DATASET RECORDS –
____

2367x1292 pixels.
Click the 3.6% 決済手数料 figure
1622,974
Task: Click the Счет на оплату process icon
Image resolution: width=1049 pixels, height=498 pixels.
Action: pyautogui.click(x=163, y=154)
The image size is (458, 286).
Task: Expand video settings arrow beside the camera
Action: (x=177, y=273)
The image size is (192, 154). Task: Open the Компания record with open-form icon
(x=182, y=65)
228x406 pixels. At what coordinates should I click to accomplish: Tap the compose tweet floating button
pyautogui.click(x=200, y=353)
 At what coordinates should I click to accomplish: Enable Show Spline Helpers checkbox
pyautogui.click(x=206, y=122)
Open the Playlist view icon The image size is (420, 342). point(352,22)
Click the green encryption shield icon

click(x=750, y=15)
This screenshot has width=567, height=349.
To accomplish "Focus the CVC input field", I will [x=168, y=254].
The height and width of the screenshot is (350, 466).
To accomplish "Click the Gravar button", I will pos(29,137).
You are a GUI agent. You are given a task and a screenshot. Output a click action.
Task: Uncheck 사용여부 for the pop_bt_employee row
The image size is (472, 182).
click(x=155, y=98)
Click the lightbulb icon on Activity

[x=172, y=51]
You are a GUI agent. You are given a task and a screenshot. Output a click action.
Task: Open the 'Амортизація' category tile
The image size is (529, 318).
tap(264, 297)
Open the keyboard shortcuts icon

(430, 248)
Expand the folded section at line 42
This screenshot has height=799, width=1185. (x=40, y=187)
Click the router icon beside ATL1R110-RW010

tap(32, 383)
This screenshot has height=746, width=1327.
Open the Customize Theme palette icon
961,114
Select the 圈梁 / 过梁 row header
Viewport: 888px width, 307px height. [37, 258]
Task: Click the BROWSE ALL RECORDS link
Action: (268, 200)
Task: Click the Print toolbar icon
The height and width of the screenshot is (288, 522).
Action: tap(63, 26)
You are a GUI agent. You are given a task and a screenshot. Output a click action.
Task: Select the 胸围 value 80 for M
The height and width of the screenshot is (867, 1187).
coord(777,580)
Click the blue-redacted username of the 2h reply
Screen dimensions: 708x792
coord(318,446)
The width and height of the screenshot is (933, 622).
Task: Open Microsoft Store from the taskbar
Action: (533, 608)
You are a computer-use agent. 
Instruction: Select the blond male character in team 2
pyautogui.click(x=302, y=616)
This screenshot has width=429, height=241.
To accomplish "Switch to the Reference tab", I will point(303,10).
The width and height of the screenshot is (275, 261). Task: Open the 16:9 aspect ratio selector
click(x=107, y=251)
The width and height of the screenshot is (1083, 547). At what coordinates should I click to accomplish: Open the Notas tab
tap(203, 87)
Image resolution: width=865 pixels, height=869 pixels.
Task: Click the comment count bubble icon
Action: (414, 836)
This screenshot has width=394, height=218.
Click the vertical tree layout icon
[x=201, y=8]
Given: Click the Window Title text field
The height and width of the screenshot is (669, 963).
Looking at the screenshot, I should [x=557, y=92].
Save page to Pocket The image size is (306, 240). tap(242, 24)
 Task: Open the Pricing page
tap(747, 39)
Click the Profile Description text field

____

BRIEF – Nothing in the data may change. Give it again in full.

EXERCISE SOLUTION –
2367x1292 pixels.
Click the 3.6% 決済手数料 figure
1622,974
Task: Click the Счет на оплату process icon
Image resolution: width=1049 pixels, height=498 pixels.
Action: pyautogui.click(x=163, y=154)
The image size is (458, 286).
Task: Expand video settings arrow beside the camera
Action: (x=177, y=273)
The image size is (192, 154). Task: Open the Компания record with open-form icon
(x=182, y=65)
228x406 pixels. At what coordinates should I click to accomplish: Tap the compose tweet floating button
pyautogui.click(x=200, y=353)
 At what coordinates should I click to accomplish: Enable Show Spline Helpers checkbox
pyautogui.click(x=206, y=122)
Open the Playlist view icon The image size is (420, 342). point(352,22)
Click the green encryption shield icon

click(x=750, y=15)
This screenshot has width=567, height=349.
To accomplish "Focus the CVC input field", I will [x=168, y=254].
The height and width of the screenshot is (350, 466).
To accomplish "Click the Gravar button", I will pos(29,137).
You are a GUI agent. You are given a task and a screenshot. Output a click action.
Task: Uncheck 사용여부 for the pop_bt_employee row
The image size is (472, 182).
click(x=155, y=98)
Click the lightbulb icon on Activity

[x=172, y=51]
You are a GUI agent. You are given a task and a screenshot. Output a click action.
Task: Open the 'Амортизація' category tile
The image size is (529, 318).
tap(264, 297)
Open the keyboard shortcuts icon

(430, 248)
Expand the folded section at line 42
This screenshot has height=799, width=1185. (x=40, y=187)
Click the router icon beside ATL1R110-RW010

tap(32, 383)
This screenshot has height=746, width=1327.
Open the Customize Theme palette icon
961,114
Select the 圈梁 / 过梁 row header
Viewport: 888px width, 307px height. [37, 258]
Task: Click the BROWSE ALL RECORDS link
Action: (268, 200)
Task: Click the Print toolbar icon
The height and width of the screenshot is (288, 522).
Action: tap(63, 26)
You are a GUI agent. You are given a task and a screenshot. Output a click action.
Task: Select the 胸围 value 80 for M
The height and width of the screenshot is (867, 1187).
coord(777,580)
Click the blue-redacted username of the 2h reply
Screen dimensions: 708x792
coord(318,446)
The width and height of the screenshot is (933, 622).
Task: Open Microsoft Store from the taskbar
Action: (533, 608)
You are a computer-use agent. 
Instruction: Select the blond male character in team 2
pyautogui.click(x=302, y=616)
This screenshot has width=429, height=241.
To accomplish "Switch to the Reference tab", I will point(303,10).
The width and height of the screenshot is (275, 261). Task: Open the 16:9 aspect ratio selector
click(x=107, y=251)
The width and height of the screenshot is (1083, 547). At what coordinates should I click to accomplish: Open the Notas tab
tap(203, 87)
Image resolution: width=865 pixels, height=869 pixels.
Task: Click the comment count bubble icon
Action: (414, 836)
This screenshot has width=394, height=218.
Click the vertical tree layout icon
[x=201, y=8]
Given: Click the Window Title text field
The height and width of the screenshot is (669, 963).
Looking at the screenshot, I should [x=557, y=92].
Save page to Pocket The image size is (306, 240). tap(242, 24)
 Task: Open the Pricing page
tap(747, 39)
Click the Profile Description text field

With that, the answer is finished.